Work to complete » Copy out the lines of the records below, and only those lines, from the one with "Identify the click" through the one with "谨防山寨诈骗网站 (162, 1225)", exactly as they appear.

Data to process »
----

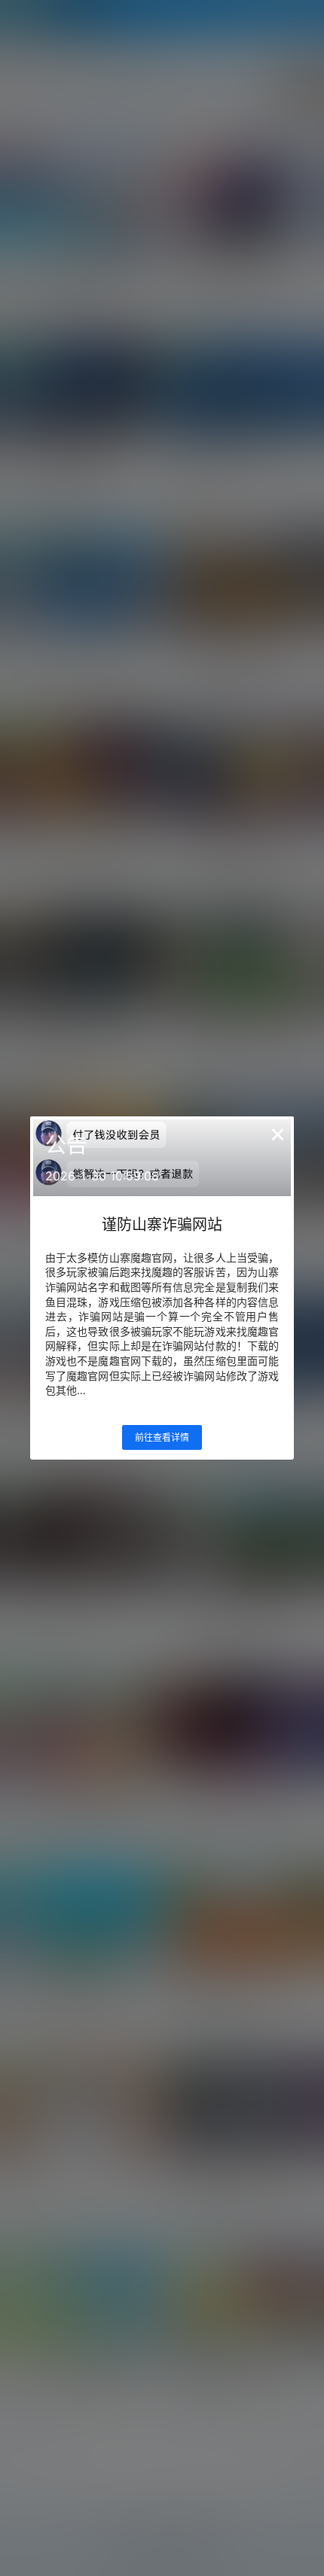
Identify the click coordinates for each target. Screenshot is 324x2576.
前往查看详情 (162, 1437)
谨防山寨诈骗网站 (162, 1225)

----

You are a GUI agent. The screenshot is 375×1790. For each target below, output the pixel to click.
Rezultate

----

Written solution »
Identify the click coordinates for each target. Screenshot is 324x2576.
前往查看详情 (162, 1437)
谨防山寨诈骗网站 (162, 1225)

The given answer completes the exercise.